==== Data provided ====

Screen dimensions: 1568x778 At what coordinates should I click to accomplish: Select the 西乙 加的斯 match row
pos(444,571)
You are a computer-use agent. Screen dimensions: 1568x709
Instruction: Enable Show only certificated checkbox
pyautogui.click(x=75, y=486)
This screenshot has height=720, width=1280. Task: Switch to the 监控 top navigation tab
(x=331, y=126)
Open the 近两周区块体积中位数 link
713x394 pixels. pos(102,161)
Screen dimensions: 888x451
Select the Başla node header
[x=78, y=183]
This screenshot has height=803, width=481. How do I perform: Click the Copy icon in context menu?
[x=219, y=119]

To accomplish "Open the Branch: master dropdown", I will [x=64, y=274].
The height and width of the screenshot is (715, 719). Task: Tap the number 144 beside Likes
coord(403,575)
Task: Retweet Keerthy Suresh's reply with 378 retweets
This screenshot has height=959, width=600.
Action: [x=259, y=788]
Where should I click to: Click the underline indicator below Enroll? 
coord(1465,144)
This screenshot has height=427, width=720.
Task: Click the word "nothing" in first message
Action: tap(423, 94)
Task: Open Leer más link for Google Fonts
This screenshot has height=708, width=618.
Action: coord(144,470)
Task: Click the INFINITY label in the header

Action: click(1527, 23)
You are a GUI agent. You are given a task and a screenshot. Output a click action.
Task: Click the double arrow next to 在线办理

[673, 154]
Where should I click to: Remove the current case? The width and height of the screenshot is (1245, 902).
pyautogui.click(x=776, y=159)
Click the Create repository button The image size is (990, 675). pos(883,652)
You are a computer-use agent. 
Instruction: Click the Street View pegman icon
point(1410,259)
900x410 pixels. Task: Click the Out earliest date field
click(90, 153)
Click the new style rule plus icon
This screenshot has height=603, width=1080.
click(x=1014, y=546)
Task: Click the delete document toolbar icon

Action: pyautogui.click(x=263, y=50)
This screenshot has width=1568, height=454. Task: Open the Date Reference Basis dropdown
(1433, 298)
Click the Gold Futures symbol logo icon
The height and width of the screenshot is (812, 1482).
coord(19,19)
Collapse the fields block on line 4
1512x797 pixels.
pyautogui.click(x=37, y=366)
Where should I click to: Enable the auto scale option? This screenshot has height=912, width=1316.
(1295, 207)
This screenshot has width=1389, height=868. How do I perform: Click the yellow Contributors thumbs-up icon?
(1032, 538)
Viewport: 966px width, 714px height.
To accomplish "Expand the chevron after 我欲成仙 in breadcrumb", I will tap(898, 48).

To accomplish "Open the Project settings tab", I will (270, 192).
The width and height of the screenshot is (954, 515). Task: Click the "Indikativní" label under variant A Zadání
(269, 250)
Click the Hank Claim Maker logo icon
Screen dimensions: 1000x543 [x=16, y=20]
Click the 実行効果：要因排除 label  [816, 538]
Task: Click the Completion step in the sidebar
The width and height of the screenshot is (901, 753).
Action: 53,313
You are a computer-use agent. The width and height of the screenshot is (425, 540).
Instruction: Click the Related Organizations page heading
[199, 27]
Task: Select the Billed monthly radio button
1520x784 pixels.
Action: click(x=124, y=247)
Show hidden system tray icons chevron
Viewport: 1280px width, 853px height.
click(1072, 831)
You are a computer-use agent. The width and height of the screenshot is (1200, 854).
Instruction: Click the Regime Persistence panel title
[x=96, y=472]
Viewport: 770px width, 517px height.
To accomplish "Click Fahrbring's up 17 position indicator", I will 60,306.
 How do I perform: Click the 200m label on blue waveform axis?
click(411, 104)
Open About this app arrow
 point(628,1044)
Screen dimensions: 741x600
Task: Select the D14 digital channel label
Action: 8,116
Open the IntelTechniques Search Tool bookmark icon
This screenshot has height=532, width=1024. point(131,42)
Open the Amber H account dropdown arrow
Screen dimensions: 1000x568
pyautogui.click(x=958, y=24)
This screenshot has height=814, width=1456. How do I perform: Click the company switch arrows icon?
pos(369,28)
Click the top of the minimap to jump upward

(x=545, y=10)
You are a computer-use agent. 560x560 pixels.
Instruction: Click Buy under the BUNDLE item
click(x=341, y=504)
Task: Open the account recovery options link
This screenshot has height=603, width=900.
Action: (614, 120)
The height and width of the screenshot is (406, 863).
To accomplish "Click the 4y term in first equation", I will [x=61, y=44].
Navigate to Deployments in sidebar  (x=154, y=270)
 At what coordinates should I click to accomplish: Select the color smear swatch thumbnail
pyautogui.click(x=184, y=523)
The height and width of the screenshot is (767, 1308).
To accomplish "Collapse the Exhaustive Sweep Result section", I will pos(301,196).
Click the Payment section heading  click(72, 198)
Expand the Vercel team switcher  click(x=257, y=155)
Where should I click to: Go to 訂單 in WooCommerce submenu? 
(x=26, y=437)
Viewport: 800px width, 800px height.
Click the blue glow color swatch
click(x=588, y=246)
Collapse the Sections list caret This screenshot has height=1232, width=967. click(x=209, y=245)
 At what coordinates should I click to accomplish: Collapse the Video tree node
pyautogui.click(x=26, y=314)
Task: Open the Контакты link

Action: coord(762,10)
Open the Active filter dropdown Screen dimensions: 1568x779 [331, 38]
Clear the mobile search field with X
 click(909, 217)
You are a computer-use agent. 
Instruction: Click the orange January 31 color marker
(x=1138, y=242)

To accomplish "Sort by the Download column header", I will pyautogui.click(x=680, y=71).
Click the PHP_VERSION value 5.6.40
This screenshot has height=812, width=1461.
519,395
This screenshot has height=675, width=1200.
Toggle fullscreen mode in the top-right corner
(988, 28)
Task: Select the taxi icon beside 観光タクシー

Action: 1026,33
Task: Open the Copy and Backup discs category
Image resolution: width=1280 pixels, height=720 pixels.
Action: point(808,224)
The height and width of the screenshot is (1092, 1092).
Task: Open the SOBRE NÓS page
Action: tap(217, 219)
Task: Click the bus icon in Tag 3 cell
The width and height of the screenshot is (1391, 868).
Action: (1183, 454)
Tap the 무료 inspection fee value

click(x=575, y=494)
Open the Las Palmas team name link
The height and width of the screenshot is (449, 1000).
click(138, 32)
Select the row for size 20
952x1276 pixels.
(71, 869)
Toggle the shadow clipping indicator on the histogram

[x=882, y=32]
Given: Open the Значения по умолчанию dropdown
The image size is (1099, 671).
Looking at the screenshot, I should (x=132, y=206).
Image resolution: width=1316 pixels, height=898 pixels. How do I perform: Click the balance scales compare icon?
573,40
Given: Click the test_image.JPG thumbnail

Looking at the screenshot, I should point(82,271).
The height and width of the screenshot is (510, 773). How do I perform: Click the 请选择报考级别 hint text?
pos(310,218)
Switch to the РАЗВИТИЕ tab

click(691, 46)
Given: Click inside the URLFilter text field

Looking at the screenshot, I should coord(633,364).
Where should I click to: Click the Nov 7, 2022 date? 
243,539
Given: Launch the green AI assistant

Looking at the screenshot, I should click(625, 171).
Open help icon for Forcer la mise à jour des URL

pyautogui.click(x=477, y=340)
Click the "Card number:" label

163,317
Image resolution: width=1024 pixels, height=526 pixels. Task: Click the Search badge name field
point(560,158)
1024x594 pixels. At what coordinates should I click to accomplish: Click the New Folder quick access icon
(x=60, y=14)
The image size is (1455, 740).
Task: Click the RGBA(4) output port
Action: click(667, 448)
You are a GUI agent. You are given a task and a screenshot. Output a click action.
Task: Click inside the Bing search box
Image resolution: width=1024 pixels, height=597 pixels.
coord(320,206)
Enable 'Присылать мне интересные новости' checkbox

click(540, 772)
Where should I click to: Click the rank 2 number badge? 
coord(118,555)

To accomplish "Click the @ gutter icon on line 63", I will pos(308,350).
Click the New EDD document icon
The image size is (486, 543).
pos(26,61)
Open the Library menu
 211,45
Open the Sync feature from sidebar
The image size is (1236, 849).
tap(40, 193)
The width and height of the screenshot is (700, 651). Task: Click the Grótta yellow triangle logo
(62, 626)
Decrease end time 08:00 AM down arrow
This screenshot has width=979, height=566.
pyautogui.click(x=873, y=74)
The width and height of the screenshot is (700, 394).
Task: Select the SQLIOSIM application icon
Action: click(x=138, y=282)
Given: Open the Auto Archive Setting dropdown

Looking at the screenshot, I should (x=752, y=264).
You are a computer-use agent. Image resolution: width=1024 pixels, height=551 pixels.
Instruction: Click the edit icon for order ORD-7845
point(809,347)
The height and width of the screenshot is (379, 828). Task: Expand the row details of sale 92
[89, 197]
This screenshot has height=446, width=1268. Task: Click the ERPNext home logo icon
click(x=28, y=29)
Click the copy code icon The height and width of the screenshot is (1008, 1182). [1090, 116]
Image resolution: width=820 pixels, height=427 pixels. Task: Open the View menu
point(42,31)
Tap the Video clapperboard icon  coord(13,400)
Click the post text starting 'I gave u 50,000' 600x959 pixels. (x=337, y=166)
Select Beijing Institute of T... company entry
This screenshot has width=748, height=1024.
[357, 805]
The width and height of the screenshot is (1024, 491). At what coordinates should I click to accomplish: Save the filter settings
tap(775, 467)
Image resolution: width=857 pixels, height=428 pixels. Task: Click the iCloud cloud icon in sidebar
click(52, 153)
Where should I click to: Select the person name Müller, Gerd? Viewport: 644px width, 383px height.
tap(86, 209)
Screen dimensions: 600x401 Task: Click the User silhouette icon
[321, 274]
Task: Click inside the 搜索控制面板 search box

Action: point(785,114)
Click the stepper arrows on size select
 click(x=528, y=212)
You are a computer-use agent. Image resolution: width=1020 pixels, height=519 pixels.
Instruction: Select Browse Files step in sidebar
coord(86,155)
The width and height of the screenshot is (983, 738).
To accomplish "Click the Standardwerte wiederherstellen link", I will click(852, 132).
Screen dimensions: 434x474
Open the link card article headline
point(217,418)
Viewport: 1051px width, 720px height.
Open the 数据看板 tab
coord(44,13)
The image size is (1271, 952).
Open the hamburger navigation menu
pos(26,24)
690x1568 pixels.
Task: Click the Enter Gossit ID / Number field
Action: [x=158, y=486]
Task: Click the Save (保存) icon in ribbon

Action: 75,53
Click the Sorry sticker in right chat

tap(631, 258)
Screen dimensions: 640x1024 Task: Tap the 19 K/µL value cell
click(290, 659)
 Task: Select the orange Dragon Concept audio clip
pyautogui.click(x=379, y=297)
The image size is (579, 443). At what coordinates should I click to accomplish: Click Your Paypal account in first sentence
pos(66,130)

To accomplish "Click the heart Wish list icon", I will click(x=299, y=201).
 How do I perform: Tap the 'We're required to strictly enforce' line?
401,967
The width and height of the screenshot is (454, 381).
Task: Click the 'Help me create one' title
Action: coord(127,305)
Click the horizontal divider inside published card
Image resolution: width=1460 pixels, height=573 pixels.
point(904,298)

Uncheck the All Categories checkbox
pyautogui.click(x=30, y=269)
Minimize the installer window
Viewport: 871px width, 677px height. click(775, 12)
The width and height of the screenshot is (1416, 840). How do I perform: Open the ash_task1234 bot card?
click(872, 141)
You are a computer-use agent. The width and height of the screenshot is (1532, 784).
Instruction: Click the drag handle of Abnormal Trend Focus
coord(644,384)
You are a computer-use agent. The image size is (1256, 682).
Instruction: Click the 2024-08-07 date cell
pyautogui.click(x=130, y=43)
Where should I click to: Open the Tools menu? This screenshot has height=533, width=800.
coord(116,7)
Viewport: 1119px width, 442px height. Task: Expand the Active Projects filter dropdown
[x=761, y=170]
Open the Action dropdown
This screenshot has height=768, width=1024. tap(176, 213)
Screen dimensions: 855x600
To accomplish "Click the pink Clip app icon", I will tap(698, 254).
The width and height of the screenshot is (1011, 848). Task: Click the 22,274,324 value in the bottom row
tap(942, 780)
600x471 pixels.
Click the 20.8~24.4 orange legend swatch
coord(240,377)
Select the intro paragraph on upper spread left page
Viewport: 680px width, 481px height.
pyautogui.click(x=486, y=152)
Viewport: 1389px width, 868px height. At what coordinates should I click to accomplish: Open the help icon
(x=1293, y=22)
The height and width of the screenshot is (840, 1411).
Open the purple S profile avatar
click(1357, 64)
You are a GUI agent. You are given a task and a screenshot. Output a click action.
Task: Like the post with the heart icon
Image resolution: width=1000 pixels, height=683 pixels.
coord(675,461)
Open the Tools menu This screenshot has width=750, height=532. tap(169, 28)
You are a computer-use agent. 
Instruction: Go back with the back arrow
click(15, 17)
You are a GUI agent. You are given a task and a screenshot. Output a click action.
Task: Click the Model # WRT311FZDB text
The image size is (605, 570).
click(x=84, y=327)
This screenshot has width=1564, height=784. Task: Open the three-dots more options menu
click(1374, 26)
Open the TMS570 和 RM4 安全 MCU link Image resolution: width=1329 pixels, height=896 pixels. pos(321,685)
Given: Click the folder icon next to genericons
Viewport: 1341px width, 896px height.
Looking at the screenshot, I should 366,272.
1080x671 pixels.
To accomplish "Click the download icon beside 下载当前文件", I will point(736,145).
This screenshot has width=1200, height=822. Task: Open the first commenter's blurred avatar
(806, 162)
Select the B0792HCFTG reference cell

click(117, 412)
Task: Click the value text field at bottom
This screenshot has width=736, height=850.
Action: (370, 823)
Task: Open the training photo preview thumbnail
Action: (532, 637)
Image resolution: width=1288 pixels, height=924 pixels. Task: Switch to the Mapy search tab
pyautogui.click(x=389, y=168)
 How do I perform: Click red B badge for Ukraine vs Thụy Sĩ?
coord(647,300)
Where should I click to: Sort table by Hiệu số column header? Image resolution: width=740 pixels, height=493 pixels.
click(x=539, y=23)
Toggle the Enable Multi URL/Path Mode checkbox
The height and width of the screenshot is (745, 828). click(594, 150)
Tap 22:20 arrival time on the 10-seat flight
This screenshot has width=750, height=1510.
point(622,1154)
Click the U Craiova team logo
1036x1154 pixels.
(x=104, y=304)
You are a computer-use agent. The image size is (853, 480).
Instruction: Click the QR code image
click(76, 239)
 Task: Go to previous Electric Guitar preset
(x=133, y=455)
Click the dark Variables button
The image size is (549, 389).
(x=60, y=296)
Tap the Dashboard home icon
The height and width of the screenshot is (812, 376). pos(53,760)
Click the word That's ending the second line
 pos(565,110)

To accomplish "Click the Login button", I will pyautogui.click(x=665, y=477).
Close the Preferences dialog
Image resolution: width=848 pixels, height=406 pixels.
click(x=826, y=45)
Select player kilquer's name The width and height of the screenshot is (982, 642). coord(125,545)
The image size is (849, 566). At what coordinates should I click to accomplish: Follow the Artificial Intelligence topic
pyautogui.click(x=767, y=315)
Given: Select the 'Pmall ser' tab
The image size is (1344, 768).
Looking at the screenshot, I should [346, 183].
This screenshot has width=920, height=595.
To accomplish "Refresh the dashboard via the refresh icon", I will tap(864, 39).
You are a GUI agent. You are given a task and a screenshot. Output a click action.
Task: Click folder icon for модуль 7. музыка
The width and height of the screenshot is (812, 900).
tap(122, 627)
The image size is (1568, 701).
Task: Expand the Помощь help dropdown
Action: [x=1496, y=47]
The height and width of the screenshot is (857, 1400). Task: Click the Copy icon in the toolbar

====

**What the task asks:**
The expected output is every line of the records in which the string "heart" appears.

**Your solution:**
To accomplish "Click the heart Wish list icon", I will click(x=299, y=201).
Task: Like the post with the heart icon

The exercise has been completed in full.